Roberto Barboza Sosa
Los comicios del 2024 para gobernador de Tabasco, contarán con la singularidad que por vez primera ya no estará en las boletas electorales, Andrés Manuel López Obrador, quien ha remolcado a dos de sus correligionarios para ganar la gubernatura.
En las últimas dos elecciones presidenciales en los que participó el político oriundo de Tepetitán, fue el fenómeno electoral que llevó al triunfo a los candidatos para ganar el cargo.
Como se recordará, tanto Arturo Núñez Jimenez, por el PRD, como Adán Augusto Lopez Hernández, ganaron la gubernatura ayudados con el “Efecto Peje”, pues desde el 2012 se homologaron las fechas de los comicios locales con las federales, y los electores sufragaron simultáneamente en las mismas urnas.
Aunque, Lopez Obrador apareció por vez primera en las boletas electorales como candidato a la presidencia, en julio del 2006, cuando perdió por un margen cerrado, en Tabasco ganó en todos los Distritos, pero en esa ocasión aún no estaba homologada la fecha para elección de gobernador.
En ese año, los comicios para gobernador fueron hasta octubre, cuando por última vez ganó el PRI, con Andrés Granier Melo como candidato y ya no le afectó el “Efecto Peje”.
Ahora, quien sea el candidato de Morena, deberá ganar por méritos propios sin ayuda en los comicios del fenómeno electoral del “Efecto Peje”.
Sin embargo, se da por descontado que en Tabasco que por segunda vez consecutivamente, el partido guinda triunfaría en los comicios del 2 de junio del 2024, de acuerdo a varios estudios de opinión de distintas casas encuestadoras, que coinciden que Morena mantiene una amplia preferencia electoral entre los tabasqueños y aún ausente estará presente el “Efecto Peje”.
Unánimemente, las investigaciones demoscópicas arrojan que los partidos de oposición en la entidad, prácticamente son inexistentes y sólo obtendrían cifras marginales de votos, si en esta fecha se efectuarán las elecciones para gobernador.

A pesar del altísimo rechazo que tienen de la población tanto el gobernador con licencia, Adán Augusto López Hernández, como su sustituto, Carlos Manuel Merino Campos, por sus pésimos desempeños al frente del poder ejecutivo local, no se trasladará un voto de castigo contra Morena.
Y se observa difícil que de aquí a la fecha de los comicios, la oposición pueda renovar su rostro y pueda estar atractiva para el electorado, como para ser una opción competitiva ante el partido oficial.
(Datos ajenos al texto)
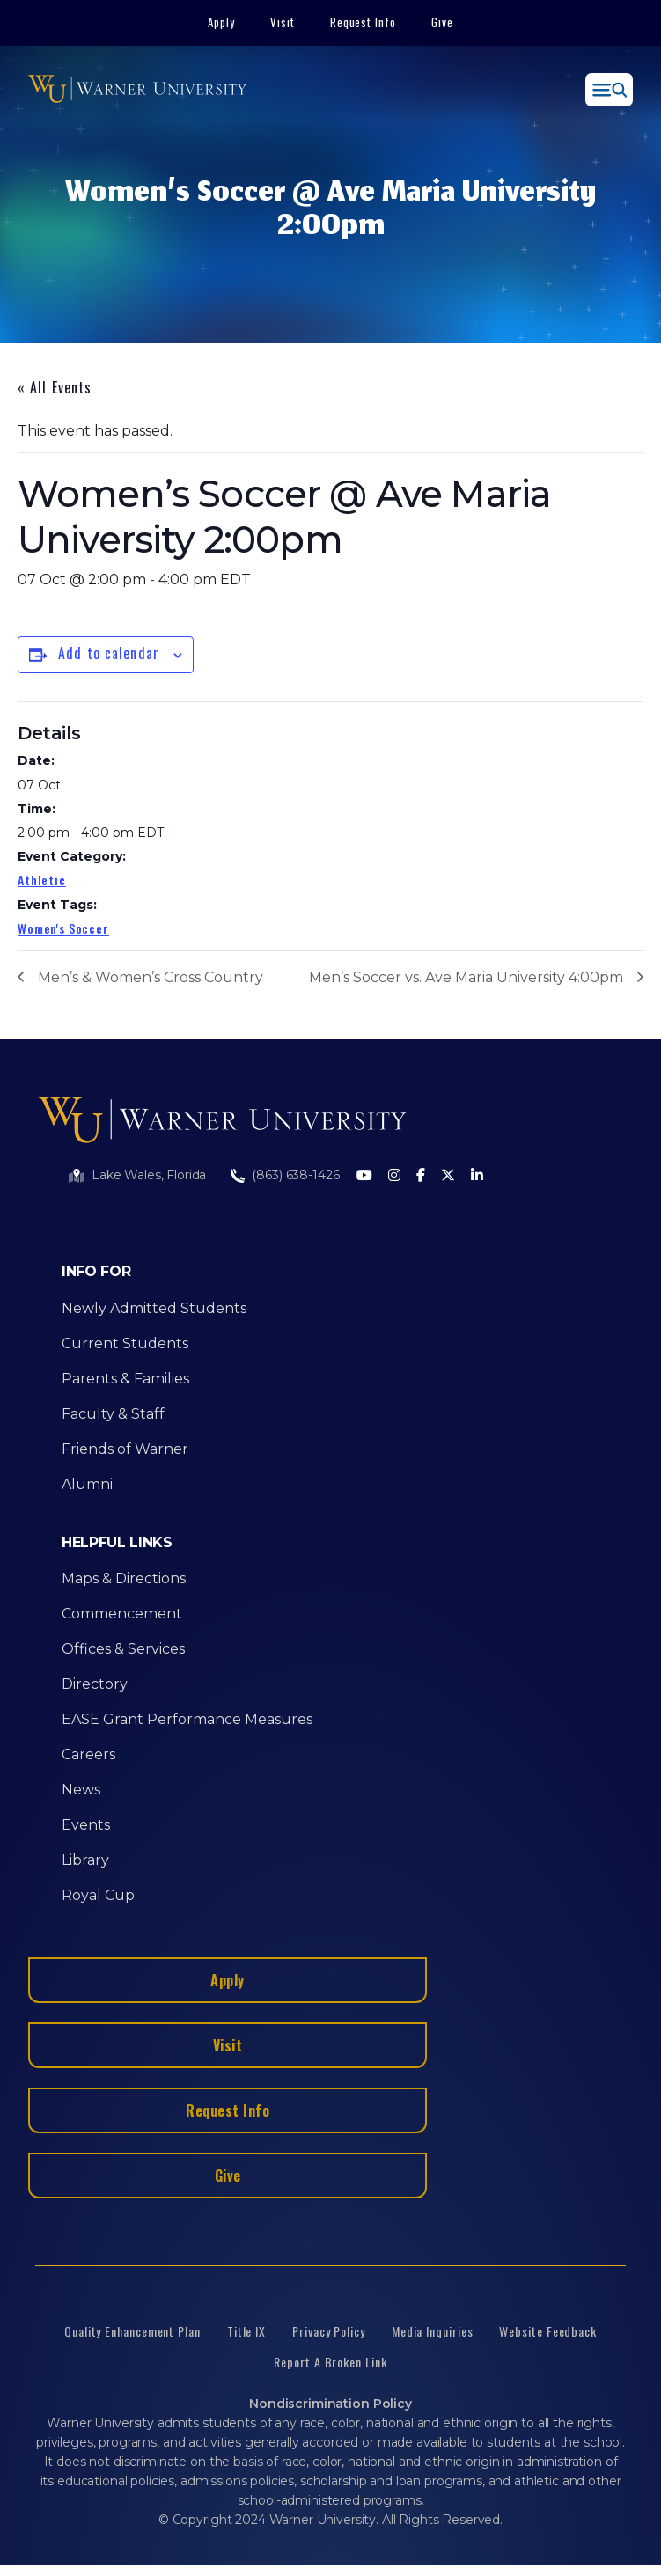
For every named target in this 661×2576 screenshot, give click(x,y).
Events (86, 1824)
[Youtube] (364, 1176)
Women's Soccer (63, 928)
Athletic (42, 879)
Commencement (122, 1613)
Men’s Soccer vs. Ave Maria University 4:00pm (466, 977)
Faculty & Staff (113, 1413)
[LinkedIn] (477, 1176)
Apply (221, 22)
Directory (95, 1684)
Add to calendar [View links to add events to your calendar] (108, 653)
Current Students (125, 1343)
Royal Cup (98, 1895)
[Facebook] (420, 1176)
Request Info (363, 22)
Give (442, 22)
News (81, 1789)
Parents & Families (125, 1378)
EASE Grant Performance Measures (187, 1719)
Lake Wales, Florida (149, 1175)
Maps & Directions (124, 1578)
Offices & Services (123, 1648)
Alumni (87, 1484)
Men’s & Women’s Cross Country (150, 977)
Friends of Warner (125, 1449)
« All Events (55, 387)
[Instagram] (394, 1176)
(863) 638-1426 (295, 1175)
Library (85, 1860)
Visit (282, 22)
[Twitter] (448, 1176)
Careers (88, 1754)
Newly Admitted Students (154, 1308)
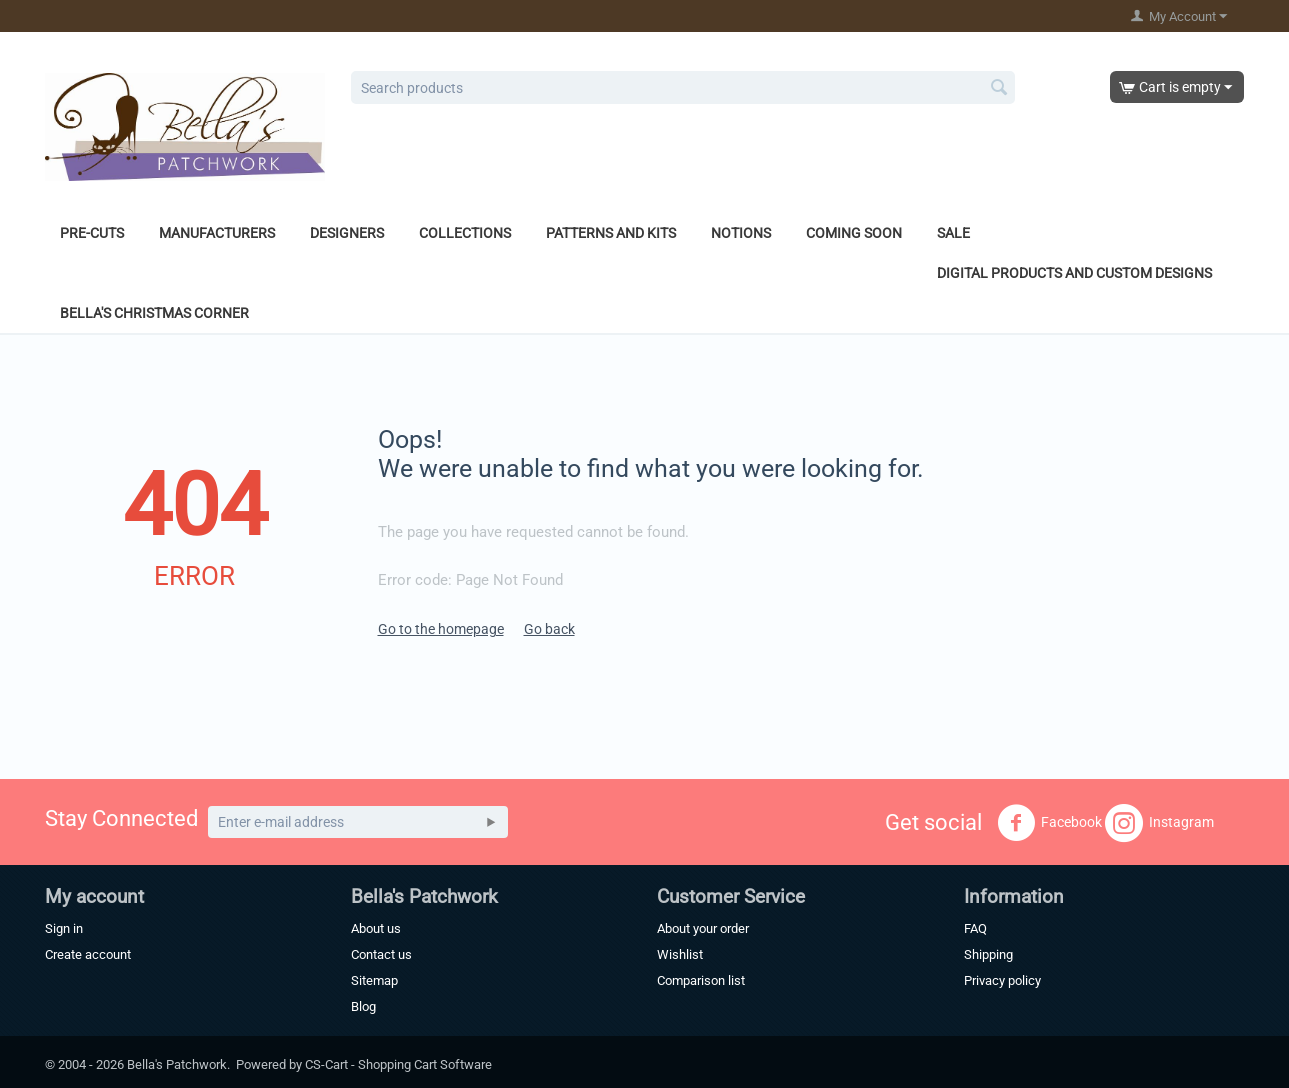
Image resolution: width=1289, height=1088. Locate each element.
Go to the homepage (441, 629)
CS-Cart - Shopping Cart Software (398, 1064)
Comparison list (701, 980)
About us (376, 928)
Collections (465, 233)
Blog (363, 1006)
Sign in (64, 928)
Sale (953, 233)
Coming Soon (854, 233)
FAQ (975, 928)
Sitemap (374, 980)
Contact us (381, 954)
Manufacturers (217, 233)
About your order (703, 928)
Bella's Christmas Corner (154, 313)
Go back (549, 629)
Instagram (1159, 823)
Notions (741, 233)
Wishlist (680, 954)
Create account (88, 954)
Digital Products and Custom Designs (1074, 273)
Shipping (988, 954)
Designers (347, 233)
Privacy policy (1002, 980)
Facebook (1049, 823)
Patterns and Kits (611, 233)
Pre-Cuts (92, 233)
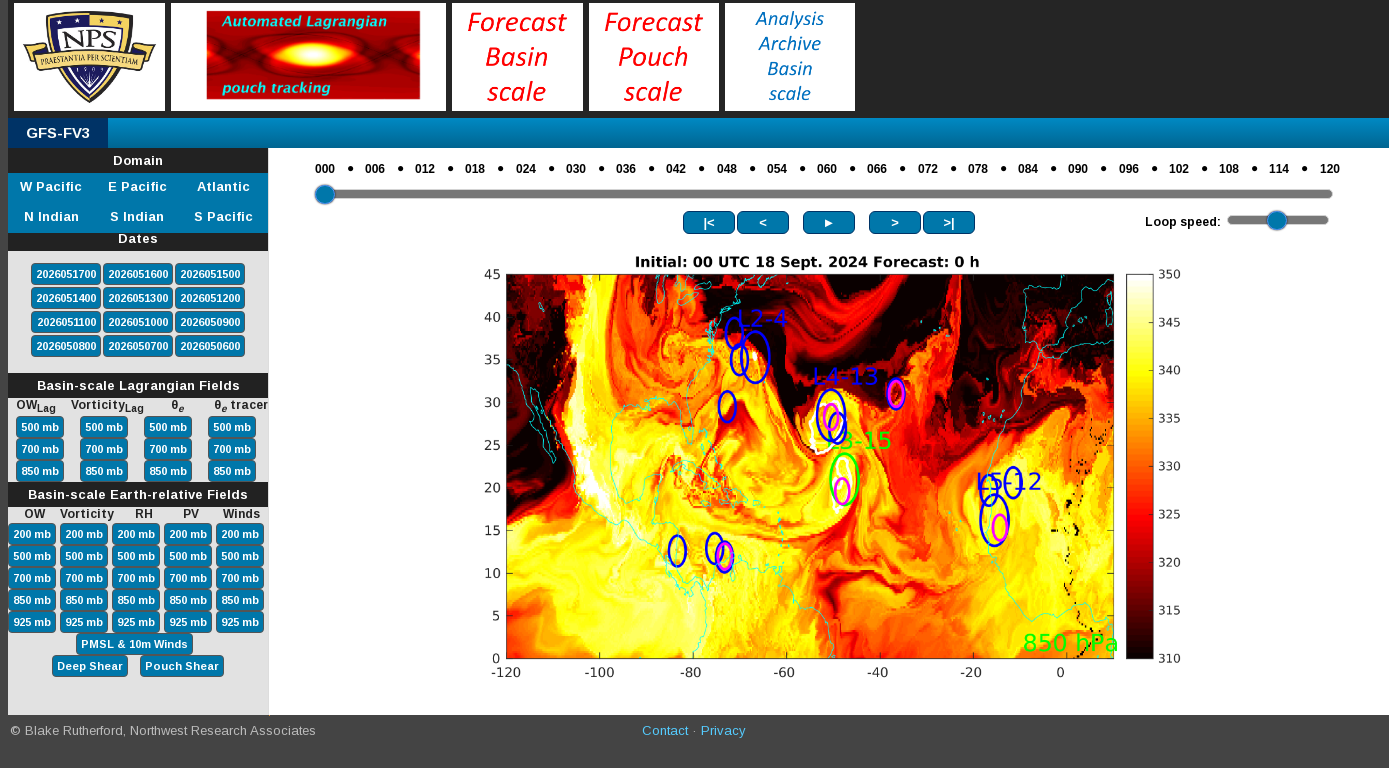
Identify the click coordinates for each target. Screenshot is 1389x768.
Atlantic (223, 186)
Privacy (723, 730)
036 (626, 169)
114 (1279, 169)
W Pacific (51, 186)
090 (1078, 169)
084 (1028, 169)
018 (475, 169)
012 (425, 169)
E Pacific (137, 186)
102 (1179, 169)
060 (827, 169)
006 (375, 169)
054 (777, 169)
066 (877, 169)
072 (928, 169)
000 (325, 169)
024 (526, 169)
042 (676, 169)
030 (576, 169)
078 (978, 169)
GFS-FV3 (58, 132)
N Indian (51, 216)
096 (1129, 169)
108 (1229, 169)
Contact (665, 730)
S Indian (137, 216)
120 (1330, 169)
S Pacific (223, 216)
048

Ni de chiste.
Para la vida democrática de una sociedad, es lamentable que los electores no cuenten con partidos competitivos y puedan sopesar su voto entre varias opciones. Desafortunadamente las decrépitas cúpulas que dirigen los partidos se quedaron en el pasado.
Otro cambio registrado para el periodo político del 2024, es que el próximo gobernador de Tabasco, asumirá el cargo el 30 de septiembre del 2024 —cuatro meses después de las elecciones—, y ya no será hasta el 1 de enero, como ocurrió en los últimos ocho sexenios.